With continued consolidation in the UK retail sector, Britain’s “UK-centric” food manufacturers are being urged to widen their outlook to overseas markets as a means for growth in 2006. This call comes at a time when the UK food and drink export market is experiencing strong growth to both established and emerging markets, up 3.1% to £4.65 billion in January to June 2005 (half year) according to the latest figures announced today (4th November 2005) by market development consultancy, Food from Britain (FFB).
The food and drink export market has made a dramatic recovery over the last three years, bouncing back from nearly a decade of decline to its highest levels since 1996. But according to FFB a large number of food and drink manufacturers are making a strategic mistake by ignoring these international opportunities that could potentially harm the industry’s long-term growth and profitability.
“Although the UK has a £10 billion food and drink export market, we significantly lag behind other European nations such as France and Germany who export twice as much,” said FFB’s Chief Executive, David McNair. “With the reputation of world-class innovators, the UK food and drink industry needs to shed its “island” mentality and become more competitive on the world stage. Until this happens, we are unlikely to maximise opportunities overseas and significantly grow our exports beyond the current £10 billion barrier.”
Despite this warning, the 2005 half-year export figures issued by FFB do offer a glimmer of hope to UK manufacturers. Markets closer to home performed the strongest with the EU region up 3.6% to £3.06 billion. Ireland continues to be our number one overseas market, surging ahead with a growth of 6% in the first six months of the year, while Spain bounced back from a disappointing 2004 with an increase of 12%.
The successful integration of the new member states to the EU now also seem to be paying dividends to the UK’s food and drink manufacturers, with exports up 13% to £90 million overall to these countries. Latvia and Poland were the star performers, up 85% and 51% respectively, albeit off a small base, while other markets showing positive signs in the first half of the year were the Czech Republic (up 14%) and Slovakia (up 17%).
Exports also started to recover to non-EU markets, significantly contributing to the overall growth to the half-year according to FFB. The area finished 2% up on the same period in 2004, with the Asia Oceania markets leading the way with a 16% increase. The Middle East also recorded strong growth of 10%, while the North American market dropped slightly by 3%.
Sales of alcohol, and especially Scotch Whisky, continue to drive exports and this product category grew by 1% to June 2005, representing more than a quarter of all exports. There was also good news for the UK’s farmers as fresh meat exports showed strong signs of recovery, up 16% to £254 million. In addition, sales of prepared meats continue to climb (up 15%) to end the half-year at £65 million, while beef starts to make in-roads from a small base, up 36% to £12 million.
Other product categories performing well include cheese, up 12% to £103 million; beer, up 15% to £166 million; fresh fruit, up 28% to £51 million; and soft drinks, up 20% to £94 million.

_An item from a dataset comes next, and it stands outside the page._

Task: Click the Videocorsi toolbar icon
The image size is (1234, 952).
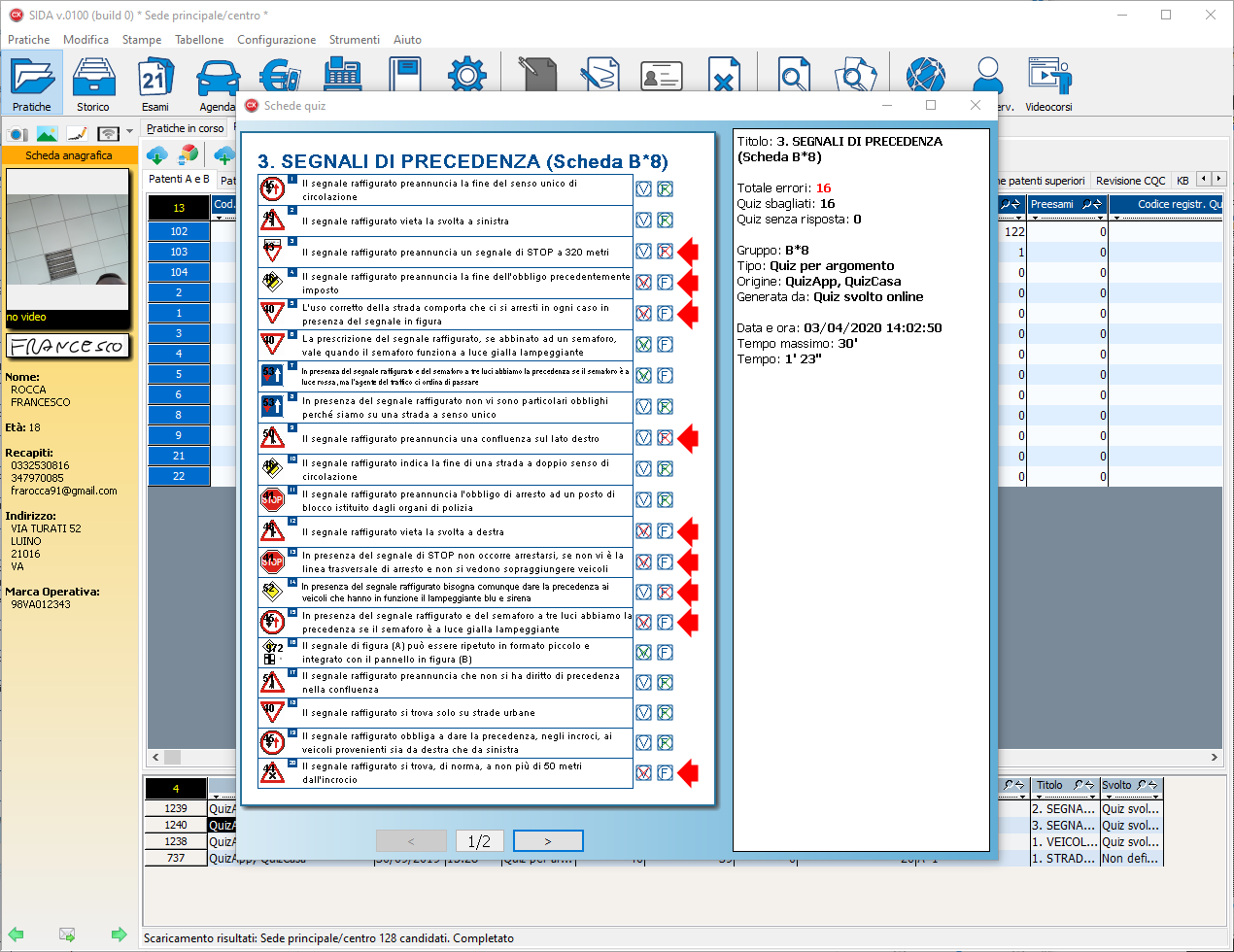Action: click(x=1048, y=84)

David McNair continues: “As these figures illustrate, there are now more opportunities than ever for UK food and drink manufacturers across the world in all product categories. With this country’s trade deficit continuing to widen and UK retail margins getting increasingly smaller, UK companies literally cannot afford to ignore the business benefits of spreading risk when trading in this increasingly global marketplace.”